Differential privacy: Keeping your data safe

Brief summary

When private data about people is made available to third parties there's always a chance that individuals' data can be identified even if the data is anonymised. Differential privacy is a way of measuring the extent to which releasing information about a database poses a risk to privacy.

How do you feel about your health record, with your name removed, being made available for medical research? It's sensitive data, but the nation's collective medical records hold invaluable information for science and public health. And since your name's been removed, surely you can't be identified?

Not quite. For an example take William Weld, governor of Massachusetts from 1991 To 1997. When the state made health records of its employees available to researchers in 1997 Weld had reassured the population that no one would be identifiable from the anonymised data. A few days later Weld received an envelope containing his very own health record. It had been sent by Latanya Sweeney, then a graduate student at the Massachusetts Institute of Technology, who'd cross-referenced pieces of information still left in the database — sex, date of birth, and ZIP code — with the voter registration records. This was enough to identify Weld.

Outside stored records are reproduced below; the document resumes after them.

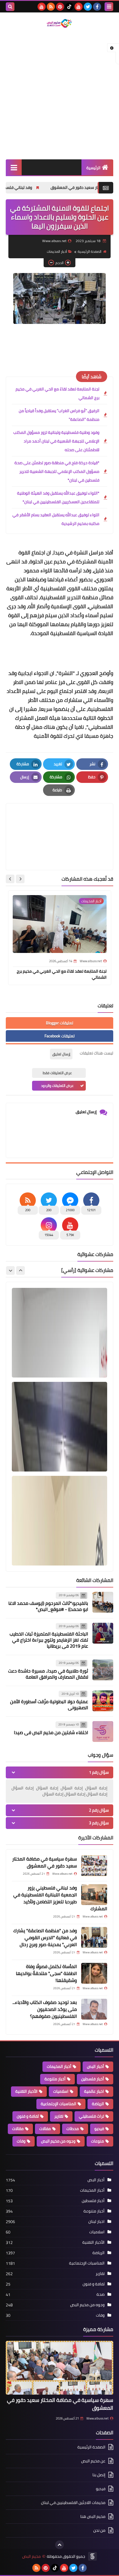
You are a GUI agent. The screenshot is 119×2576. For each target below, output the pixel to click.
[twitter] (88, 7)
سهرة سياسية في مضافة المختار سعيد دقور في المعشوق (44, 1862)
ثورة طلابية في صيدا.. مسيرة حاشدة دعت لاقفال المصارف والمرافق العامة (48, 1673)
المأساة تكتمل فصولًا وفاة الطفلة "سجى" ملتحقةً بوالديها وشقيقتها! (46, 1973)
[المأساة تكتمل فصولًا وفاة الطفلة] (94, 1973)
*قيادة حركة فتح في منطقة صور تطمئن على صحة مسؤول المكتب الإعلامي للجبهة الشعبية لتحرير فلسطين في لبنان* (56, 471)
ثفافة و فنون (28, 2116)
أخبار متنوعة (55, 2079)
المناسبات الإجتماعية (58, 2103)
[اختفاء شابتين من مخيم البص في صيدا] (102, 1731)
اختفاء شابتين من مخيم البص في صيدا (51, 1732)
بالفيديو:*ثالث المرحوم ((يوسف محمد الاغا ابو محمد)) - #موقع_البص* (48, 1606)
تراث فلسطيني (91, 2116)
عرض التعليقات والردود (57, 1085)
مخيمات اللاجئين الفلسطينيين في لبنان (73, 2502)
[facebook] (97, 7)
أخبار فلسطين (92, 2079)
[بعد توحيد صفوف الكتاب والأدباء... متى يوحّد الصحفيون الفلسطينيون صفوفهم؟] (94, 2009)
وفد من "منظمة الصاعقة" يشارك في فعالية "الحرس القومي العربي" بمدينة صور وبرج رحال (45, 1937)
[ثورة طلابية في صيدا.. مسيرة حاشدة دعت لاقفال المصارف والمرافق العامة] (102, 1669)
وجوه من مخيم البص (58, 2141)
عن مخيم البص (93, 2461)
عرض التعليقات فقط (57, 1073)
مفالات (45, 2128)
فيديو (99, 2128)
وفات (21, 2141)
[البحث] (10, 6)
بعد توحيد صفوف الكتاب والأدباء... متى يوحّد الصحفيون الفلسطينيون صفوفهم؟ (44, 2009)
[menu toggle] (109, 6)
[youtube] (79, 7)
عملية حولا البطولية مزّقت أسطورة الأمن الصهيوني (49, 1704)
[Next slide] (10, 879)
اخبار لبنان (96, 2221)
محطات (72, 2128)
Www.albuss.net (97, 2418)
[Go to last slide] (20, 879)
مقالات (18, 2128)
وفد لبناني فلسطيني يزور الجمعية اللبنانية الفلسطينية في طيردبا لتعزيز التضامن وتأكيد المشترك (60, 1898)
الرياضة (98, 2103)
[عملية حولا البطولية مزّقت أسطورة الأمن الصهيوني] (102, 1700)
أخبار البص (95, 2066)
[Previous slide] (20, 1270)
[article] (59, 823)
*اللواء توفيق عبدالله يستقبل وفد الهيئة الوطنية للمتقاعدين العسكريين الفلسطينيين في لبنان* (58, 497)
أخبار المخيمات (57, 251)
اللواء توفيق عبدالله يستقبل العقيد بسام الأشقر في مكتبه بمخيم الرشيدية (55, 519)
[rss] (51, 7)
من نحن (99, 2530)
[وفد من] (94, 1937)
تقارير (58, 2116)
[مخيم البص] (59, 23)
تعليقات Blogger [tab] (59, 1023)
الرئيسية (93, 168)
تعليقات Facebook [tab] (59, 1036)
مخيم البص (31, 2556)
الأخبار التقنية (26, 2091)
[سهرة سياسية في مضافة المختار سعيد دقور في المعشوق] (94, 1865)
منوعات (97, 2141)
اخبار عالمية (94, 2091)
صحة (100, 2294)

Clearly, then, if sensitive data is to be made available to third parties, anonymising it isn't enough. This doesn't just go for health records released for public good. Many organisations hold information about us that can fetch a lot of money. If they are going to sell it on, then unless we have granted permission, they should do so in a way that protects our privacy.

Under attack

One way of protecting private information stored in a database is to never give anyone access to the actual database, but only give them summary statistics. For example, you might only allow third parties to see sums or averages that have been calculated over many entries in the database, so individual records are subsumed by the bulk. Organisations holding the data could publish such statistics themselves, or allow third parties to query the databases for these numbers, for example through interactive computer systems.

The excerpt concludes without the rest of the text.